> _Provided text_
Reaper buggy? Lol! I found one bug in 6 years time, and it was patched almost immediately.
Of course there will be bugs now and then, but they are very open about it (public forum for bug reports, on which 90% of reported bugs are actually about bugs in VST's, not in Reaper)
And they act on it. Updates almost every week, new functions and improvements every time, 2 major free updates included in the laughable low price of $60.

Well, Cubase must be free to use and free of bugs then?
Oh wait... 









Cubase 11 senseless upgrade price


Hi folks, I would just like to get people opinion on this. I’ll give mine to start. I’ll speak in Canadian Dollars, adjust to your preferred currency. I updated my Cubase 6.5 to Cubase 10 about 9 months ago. It cost me 495$ for the update. Now if I want to update it to 11 it would cost 240$...




forums.steinberg.net


----------



## myfeltgood (May 28, 2022)

Grymt said:


> Reaper buggy? Lol! I found one bug in 6 years time, and it was patched almost immediately.
> Of course there will be bugs now and then, but they are very open about it (public forum for bug reports, on which 90% of reported bugs are actually about bugs in VST's, not in Reaper)
> And they act on it. Updates almost every week, new functions and improvements every time, 2 major free updates included in the laughable low price of $60.
> 
> ...


Yeah that’s experience in a sea of reviews saying how buggy REAPER is. And for professionals who make a living from music production, we could care less about free…we’d rather what works best.


----------



## parapentep70 (May 28, 2022)

myfeltgood said:


> Yep…ditched REAPER for Cubase and I wished I would’ve done it sooner. REAPER is so buggy and the MIDI capability is clunky at best. Other DAWs just feel more complete.


Well... relatively buggy. I try to move to new versions VERY late. I moved to W10 when I had no choice for my current computer (2019). I never install latest Kontakt versions till I see there are not many complaints. I delay as much as possible any update to W10. My quarantine time for my Line6 Helix processor is many weeks. Fortunately, because there have been many serious issues for early adopters of new versions.

> _Problems to solve_
**A.** In the forum thread comparing Reaper and Cubase, what price is given for Reaper?
**B.** Write the next part of the forum thread comparing Reaper and Cubase, starting after its final sentence.

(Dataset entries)
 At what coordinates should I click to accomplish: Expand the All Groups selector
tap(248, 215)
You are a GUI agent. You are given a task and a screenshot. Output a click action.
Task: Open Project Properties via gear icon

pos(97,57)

> _The answers_
**A.** $60, which includes two major free updates.

**B.**
But I usually work with the LATEST version of Reaper, I don't have any problem updating in the middle of a project. Because I *never *had any issue. When there is a minor bug in a new version (I never cought one myself), it is usually fixed in less than 24 hours, you can see in the version history here:


REAPER | Old Versions


Las time it happened was in October last year. Fixed the next day, but IIRC it was just a few hours. I think Reaper scores very high in this metric. EDITED: Innacurate, last time was February, a bug corrected the same day, but the idea is the same. If there is a new version and wait 1 day, you are safe.

About poor MIDI I have the impression that some opinions in this thread might be totally fair... but dated from the times when Reaper was a very solid multi-track audio with *some MIDI capabilities* (V3.x and before). At the time Reaper was clearly behind Cakewalk Sonar, and I guess Cubase and all other important DAWs. But now Reaper is not at all an "audio tool with some MIDI capabilities", it is a full DAW with strong MIDI comparable to best competitors. Lacks some features, but also offers unique features.


----------



## RSK (May 28, 2022)

Can't say that I ditched Reaper, but I tried it out as an alternative to Logic and rejected it. Compared to other DAWs it seemed like a major hassle.

I would have to agree with those who say Cubase is better.


----------



## b_elliott (May 28, 2022)

Grymt said:


>


Late to the party but this is hilarious. 

I started 10 years back on PT Express. Upgraded to PT 12 as I found its user group to be deeply knowledgeable and pleasantly helpful. I learned how to use Rewire + Reaper as my vst host inside PT. Worked well that way for years. It all ended when PT's subscription model arose.

Instead, I purchased the Reaper license, signed onto the Reaper Forum and was pleasantly surprised to recognize its equivalence to PT; so, have never looked back.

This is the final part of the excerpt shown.